Photo by Jessa Pease.
Hoover Board of Education Building
The Hoover school board has called a special meeting for 5:30 p.m. tonight, in part to further discuss the appointment of a new chief school finance officer.
School board President Derrick Murphy said as of this morning, he didn’t anticipate the board interviewing any more candidates, but the board will have public discussion about what it wants to do.
So far, the board has interviewed three finalists: Jefferson County Chief School Finance Officer Sheila Jones and former Birmingham Chief School Finance Officer Arthur Watts Jr. on April 25 and Jackson County Chief School Finance Officer Tina Hancock on May 9.
Regardless of whether the board chooses a permanent replacement for Cathy Antee tonight, the board will need to appoint someone to serve in an interim capacity until a permanent chief school finance officer can come on board, Murphy said.
Antee’s contract is scheduled to expire on Friday, May 20, and even if a permanent replacement is appointed tonight, that person likely would need to provide adequate severance notice to their current employer, Murphy said.
The school board agenda also includes other personnel actions, and there usually are many at this time of year. Superintendent Kathy Murphy said in April there likely would be 15-20 positions cut for the next school year due to budget constraints, but exact positions being eliminated have not been announced.

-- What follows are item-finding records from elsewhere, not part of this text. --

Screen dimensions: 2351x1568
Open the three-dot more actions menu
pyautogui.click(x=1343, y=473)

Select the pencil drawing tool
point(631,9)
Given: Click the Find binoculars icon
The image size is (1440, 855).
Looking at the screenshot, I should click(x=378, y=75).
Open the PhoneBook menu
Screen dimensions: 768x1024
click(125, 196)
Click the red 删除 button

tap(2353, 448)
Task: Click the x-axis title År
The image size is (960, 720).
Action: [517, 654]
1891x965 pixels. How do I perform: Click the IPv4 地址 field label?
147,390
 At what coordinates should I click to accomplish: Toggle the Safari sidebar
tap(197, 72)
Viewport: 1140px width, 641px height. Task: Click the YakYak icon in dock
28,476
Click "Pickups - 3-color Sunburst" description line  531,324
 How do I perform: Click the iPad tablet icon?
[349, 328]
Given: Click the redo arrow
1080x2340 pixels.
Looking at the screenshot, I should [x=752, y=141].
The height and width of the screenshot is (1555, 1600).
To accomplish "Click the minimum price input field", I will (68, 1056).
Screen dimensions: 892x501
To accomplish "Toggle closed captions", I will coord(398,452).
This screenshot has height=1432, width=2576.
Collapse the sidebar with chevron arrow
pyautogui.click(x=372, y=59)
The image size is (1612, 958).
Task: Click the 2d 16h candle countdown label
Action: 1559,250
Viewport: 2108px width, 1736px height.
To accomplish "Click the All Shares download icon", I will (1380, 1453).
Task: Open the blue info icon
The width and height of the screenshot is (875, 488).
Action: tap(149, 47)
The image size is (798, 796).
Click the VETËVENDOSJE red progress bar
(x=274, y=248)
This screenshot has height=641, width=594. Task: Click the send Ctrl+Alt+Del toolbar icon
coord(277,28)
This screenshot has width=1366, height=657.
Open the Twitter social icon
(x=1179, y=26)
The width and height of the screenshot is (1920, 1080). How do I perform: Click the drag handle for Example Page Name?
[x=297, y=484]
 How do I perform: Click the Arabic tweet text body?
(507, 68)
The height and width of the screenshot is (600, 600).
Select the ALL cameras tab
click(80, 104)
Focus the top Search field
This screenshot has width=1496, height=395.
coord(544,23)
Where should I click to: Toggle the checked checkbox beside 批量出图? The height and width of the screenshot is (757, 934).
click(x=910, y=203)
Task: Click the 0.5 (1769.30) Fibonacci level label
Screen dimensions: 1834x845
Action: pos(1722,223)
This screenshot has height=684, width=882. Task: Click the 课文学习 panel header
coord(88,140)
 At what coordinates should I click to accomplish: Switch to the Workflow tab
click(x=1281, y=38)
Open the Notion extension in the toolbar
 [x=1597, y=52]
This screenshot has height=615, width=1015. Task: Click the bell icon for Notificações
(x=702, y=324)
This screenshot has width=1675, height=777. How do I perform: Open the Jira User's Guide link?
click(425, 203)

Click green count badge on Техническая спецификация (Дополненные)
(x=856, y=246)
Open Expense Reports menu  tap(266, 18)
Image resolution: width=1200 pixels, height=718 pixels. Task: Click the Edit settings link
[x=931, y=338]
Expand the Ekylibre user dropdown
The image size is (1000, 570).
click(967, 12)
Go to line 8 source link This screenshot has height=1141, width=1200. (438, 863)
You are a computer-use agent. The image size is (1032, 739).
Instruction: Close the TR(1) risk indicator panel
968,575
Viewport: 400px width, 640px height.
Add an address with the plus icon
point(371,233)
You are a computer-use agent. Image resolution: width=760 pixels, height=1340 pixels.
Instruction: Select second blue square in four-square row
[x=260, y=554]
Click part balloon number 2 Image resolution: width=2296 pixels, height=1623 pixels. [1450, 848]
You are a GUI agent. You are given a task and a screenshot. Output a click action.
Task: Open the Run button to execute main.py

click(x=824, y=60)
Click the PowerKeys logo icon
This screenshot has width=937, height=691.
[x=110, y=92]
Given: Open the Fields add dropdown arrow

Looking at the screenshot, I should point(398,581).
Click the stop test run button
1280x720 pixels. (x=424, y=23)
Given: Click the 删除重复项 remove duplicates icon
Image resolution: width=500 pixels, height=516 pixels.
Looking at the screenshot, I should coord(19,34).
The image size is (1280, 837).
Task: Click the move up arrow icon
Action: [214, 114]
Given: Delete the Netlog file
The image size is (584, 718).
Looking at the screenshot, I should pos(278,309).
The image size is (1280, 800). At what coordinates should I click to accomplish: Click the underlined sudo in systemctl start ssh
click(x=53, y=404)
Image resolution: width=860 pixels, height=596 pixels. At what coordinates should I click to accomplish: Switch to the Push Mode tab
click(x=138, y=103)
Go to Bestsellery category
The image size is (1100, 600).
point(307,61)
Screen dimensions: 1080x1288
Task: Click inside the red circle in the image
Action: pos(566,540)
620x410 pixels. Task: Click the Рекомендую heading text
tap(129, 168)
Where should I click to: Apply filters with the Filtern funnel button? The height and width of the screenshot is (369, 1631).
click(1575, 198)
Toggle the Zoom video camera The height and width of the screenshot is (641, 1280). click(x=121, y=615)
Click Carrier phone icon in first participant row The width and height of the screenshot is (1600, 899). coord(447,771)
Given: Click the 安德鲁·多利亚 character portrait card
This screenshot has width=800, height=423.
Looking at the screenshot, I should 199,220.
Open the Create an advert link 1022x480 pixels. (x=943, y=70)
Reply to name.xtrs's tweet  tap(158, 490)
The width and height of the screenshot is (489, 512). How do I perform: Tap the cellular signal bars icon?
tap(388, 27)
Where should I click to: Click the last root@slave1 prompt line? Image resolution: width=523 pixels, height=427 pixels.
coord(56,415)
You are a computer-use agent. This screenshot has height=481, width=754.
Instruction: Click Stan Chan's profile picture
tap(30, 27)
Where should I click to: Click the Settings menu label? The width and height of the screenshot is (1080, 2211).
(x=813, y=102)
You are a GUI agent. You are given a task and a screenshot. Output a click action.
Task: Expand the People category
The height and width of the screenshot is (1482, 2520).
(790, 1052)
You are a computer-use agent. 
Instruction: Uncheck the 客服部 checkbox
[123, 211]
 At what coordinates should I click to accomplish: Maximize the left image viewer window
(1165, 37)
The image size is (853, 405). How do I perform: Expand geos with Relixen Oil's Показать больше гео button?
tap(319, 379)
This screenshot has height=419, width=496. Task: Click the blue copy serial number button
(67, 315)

The job cuts for next year should save the school system $1.2 million to $1.8 million, Murphy said. About 14 of the positions are expected to come from the two high schools, she said. School officials have been trying to identify the less popular electives to help reduce staffing levels, she said.
Other jobs already have been cut as employees left, including an assistant principal, a counselor, some maintenance staff, a maintenance supervisor, district interventionist, tech support job and a child nutrition job, Kathy Murphy said. Those cuts should save about $950,000 in the current school year, she said.
Where possible, school officials are making job cuts in conjunction with retirements and job reassignments, the superintendent said.
This article was updated at 10:24 a.m. to clarify that some job cuts already have occurred as people left the system and to clarify information about job cuts for the coming school year.